* What you are asked to do *
What lines in the material hold the string "screenshot"? Return every one of them.

** Records shown follows **

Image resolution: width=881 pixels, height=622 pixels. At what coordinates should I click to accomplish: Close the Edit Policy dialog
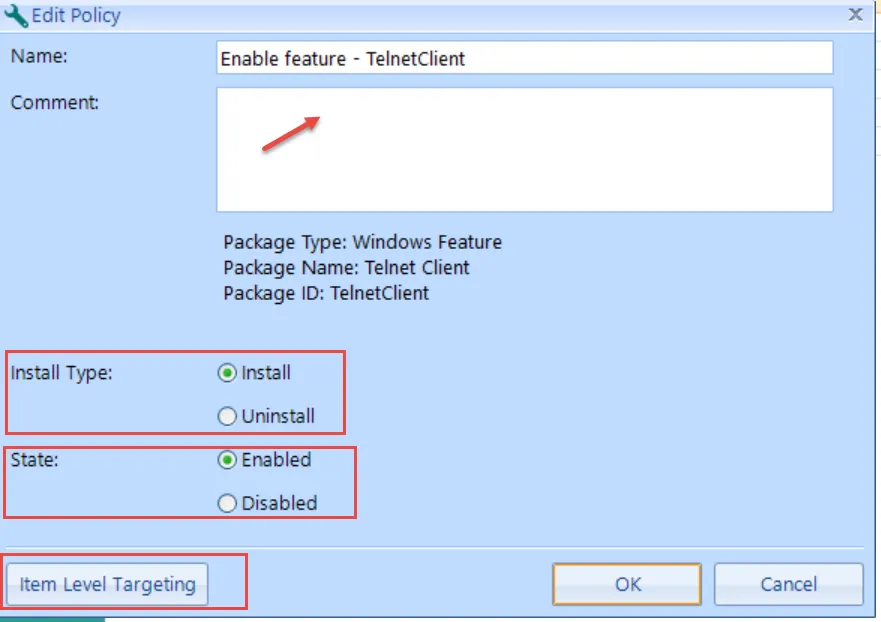click(x=855, y=14)
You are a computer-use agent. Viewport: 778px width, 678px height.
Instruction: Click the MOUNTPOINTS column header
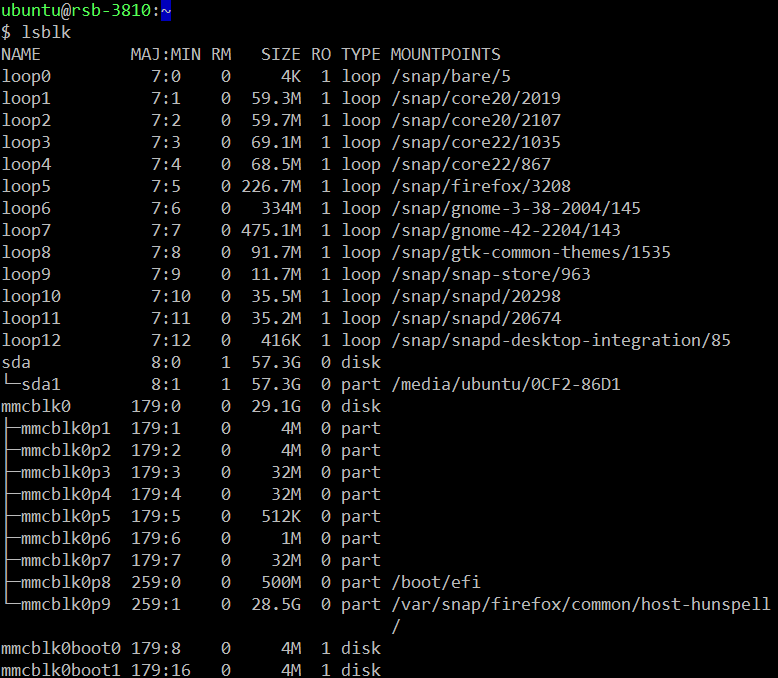point(445,54)
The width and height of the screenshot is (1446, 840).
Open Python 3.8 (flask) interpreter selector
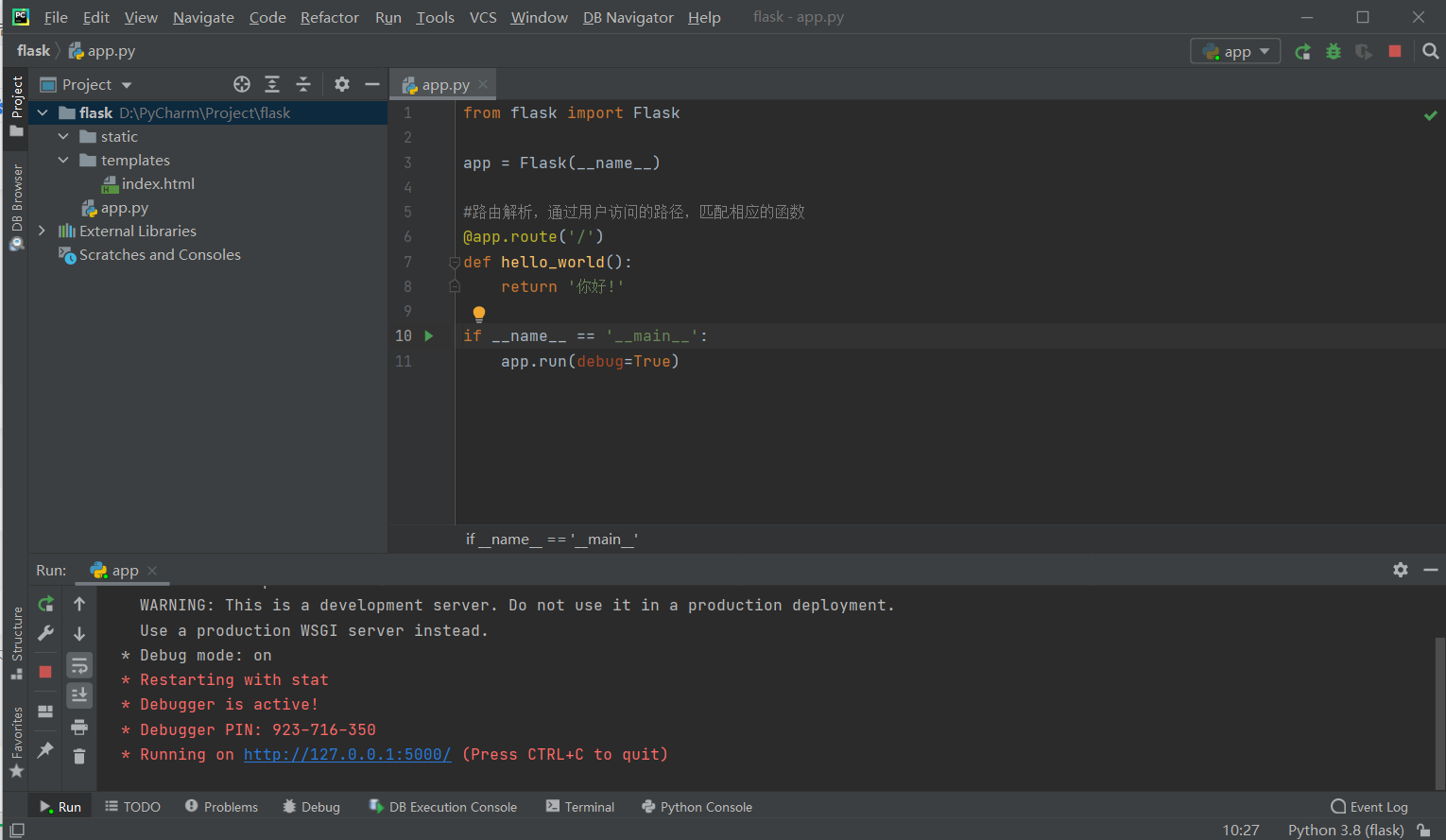(x=1345, y=830)
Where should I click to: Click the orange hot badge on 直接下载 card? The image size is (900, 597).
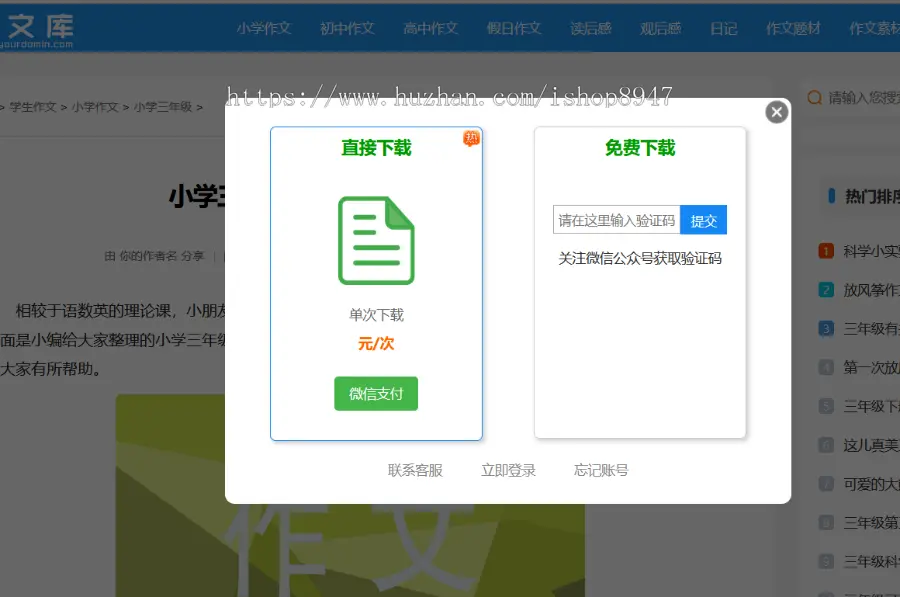pyautogui.click(x=471, y=138)
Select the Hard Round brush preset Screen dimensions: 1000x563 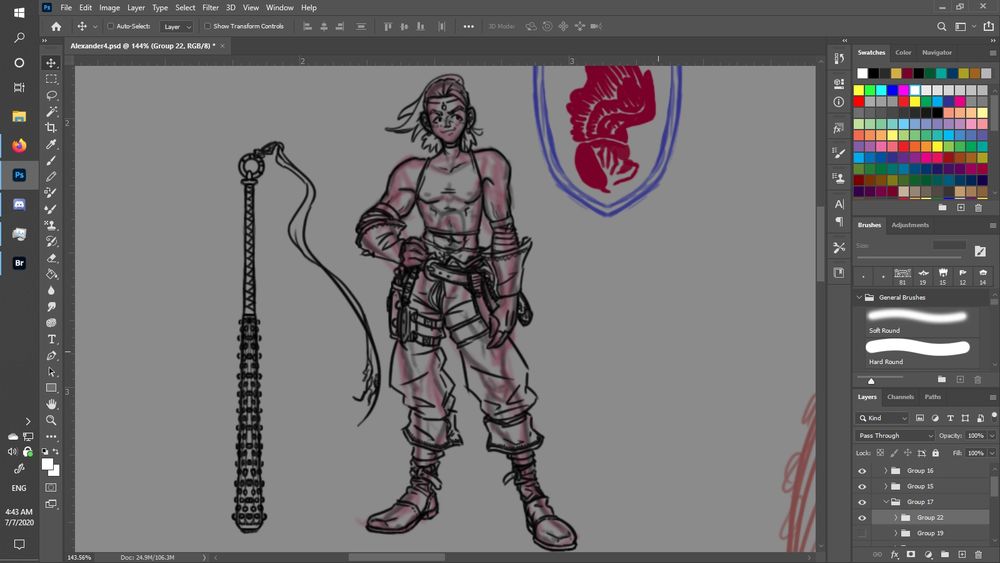(x=918, y=348)

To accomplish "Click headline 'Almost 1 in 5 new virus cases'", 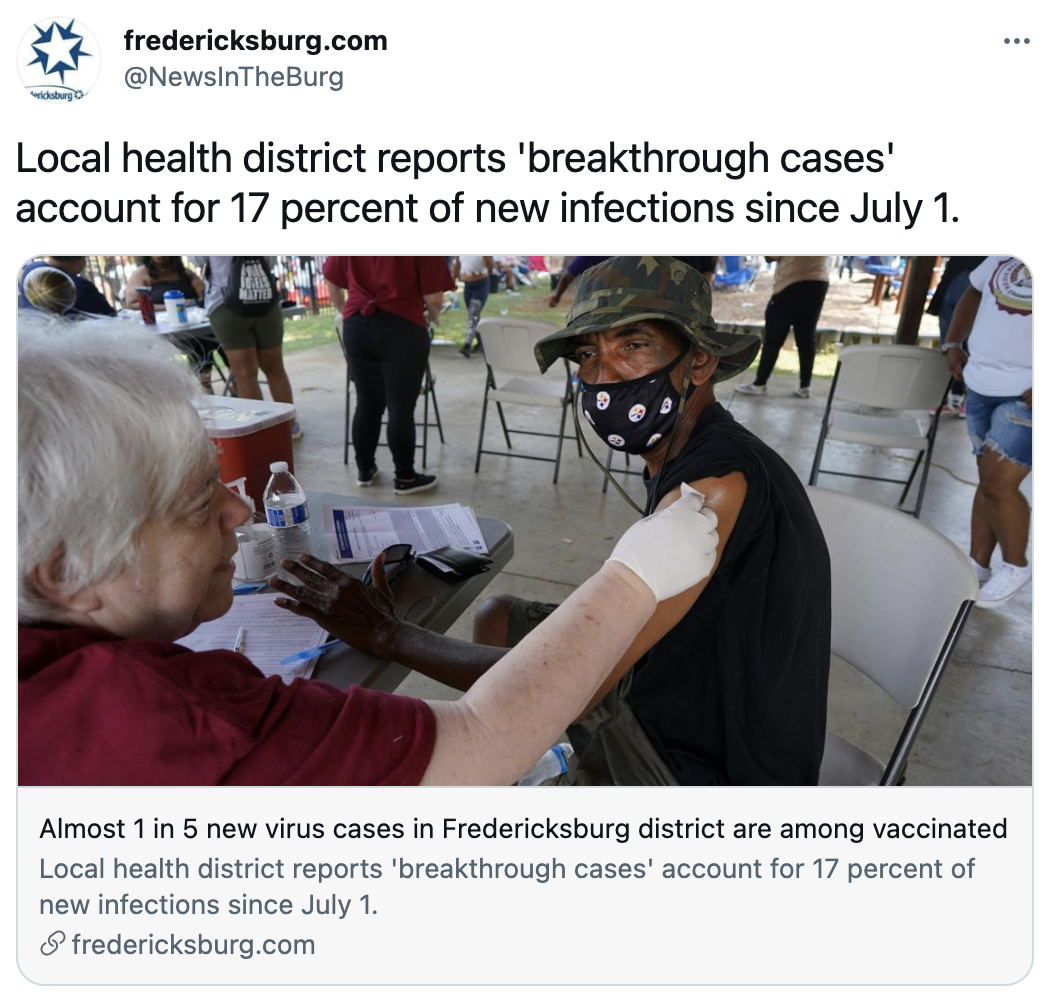I will click(x=523, y=829).
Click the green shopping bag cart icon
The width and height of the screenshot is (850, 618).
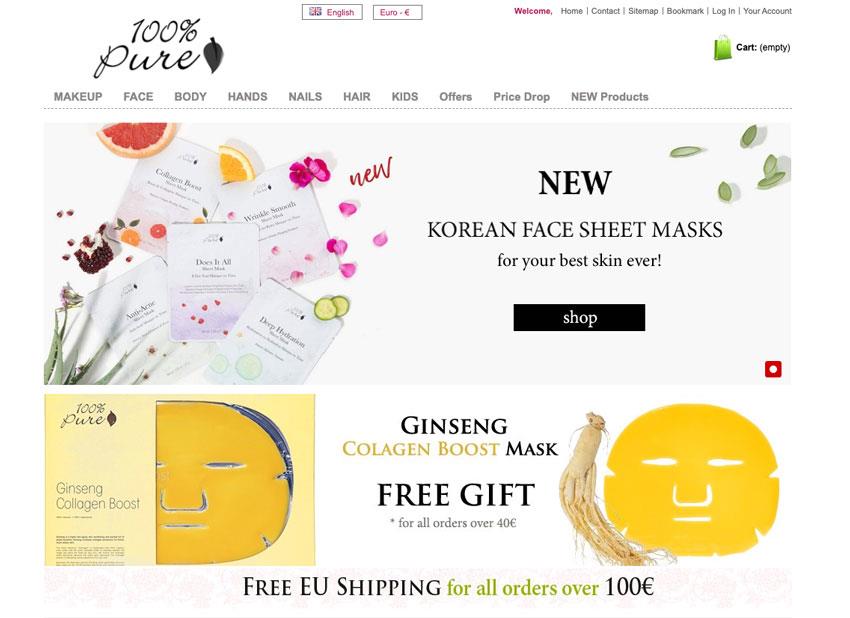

** End of Records shown **

* Output of the exercise *
The width and height of the screenshot is (1446, 840).
The width and height of the screenshot is (850, 618).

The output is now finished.